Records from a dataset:
***

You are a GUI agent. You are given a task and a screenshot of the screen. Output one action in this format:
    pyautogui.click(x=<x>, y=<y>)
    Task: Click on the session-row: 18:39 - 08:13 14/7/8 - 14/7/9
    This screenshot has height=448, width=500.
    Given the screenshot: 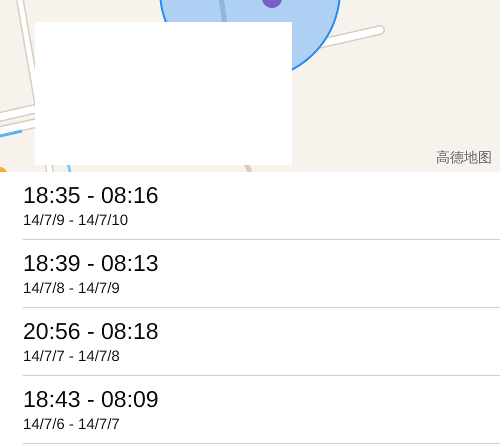 What is the action you would take?
    pyautogui.click(x=262, y=274)
    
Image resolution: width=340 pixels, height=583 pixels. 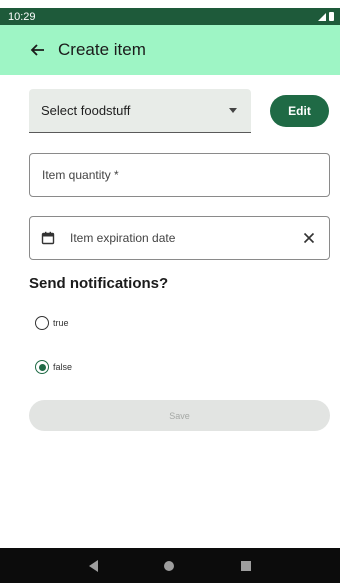 I want to click on arrow-back-icon, so click(x=38, y=50).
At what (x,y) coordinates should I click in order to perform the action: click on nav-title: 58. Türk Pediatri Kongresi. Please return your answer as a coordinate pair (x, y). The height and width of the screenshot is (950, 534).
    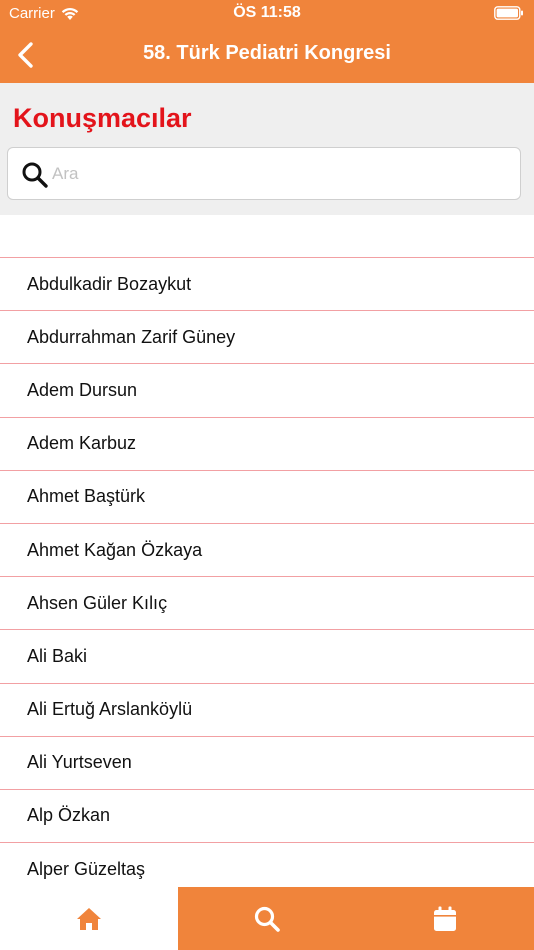
    Looking at the image, I should click on (267, 53).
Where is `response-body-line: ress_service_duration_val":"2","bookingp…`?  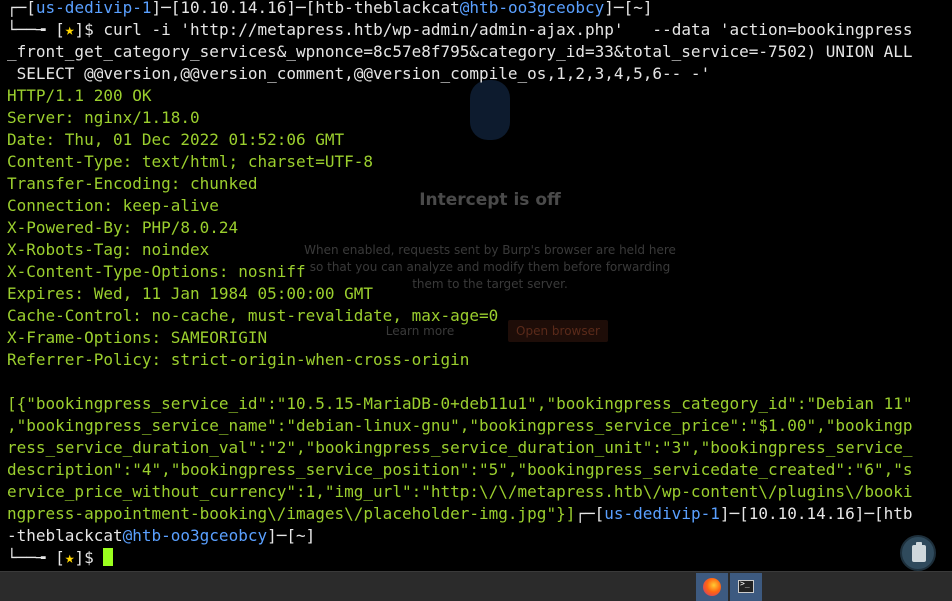 response-body-line: ress_service_duration_val":"2","bookingp… is located at coordinates (460, 448).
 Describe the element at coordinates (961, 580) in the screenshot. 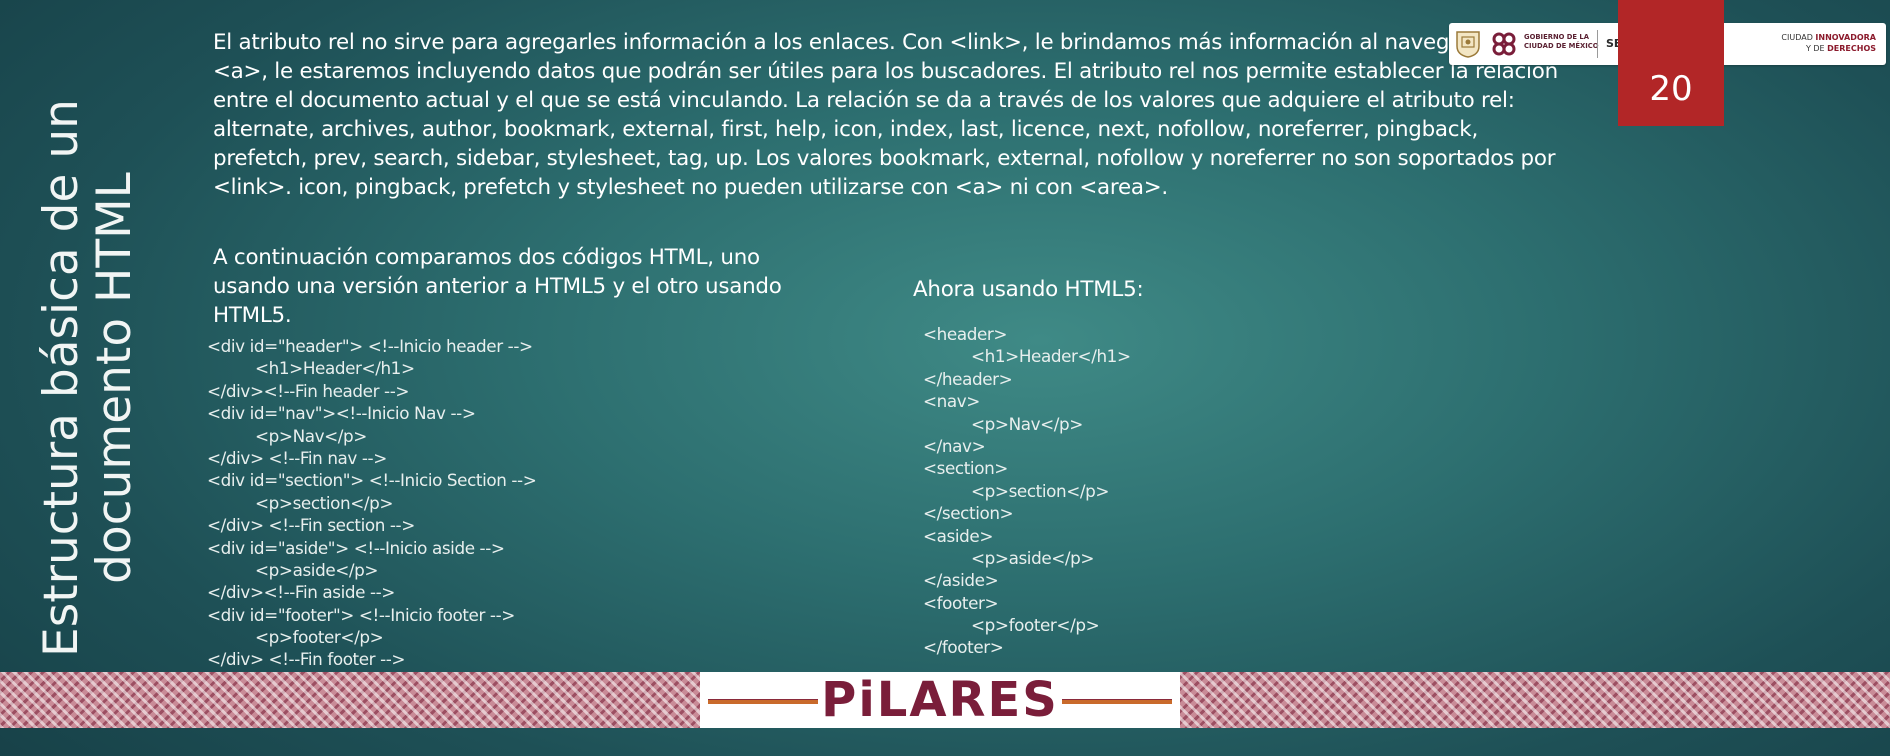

***

EXERCISE OBJECTIVE: Present, as a numbered list without blank lines, the lines from the start of the entries through the line containing "This screenshot has", including that line.

THE ANSWER:
1. You are a GUI agent. You are given a task and a screenshot of the screen. Output one action in this format:
2.     pyautogui.click(x=<x>, y=<y>)
3.     Task: Click on the session-row: 18:39 - 08:13 14/7/8 - 14/7/9
4.     This screenshot has height=448, width=500.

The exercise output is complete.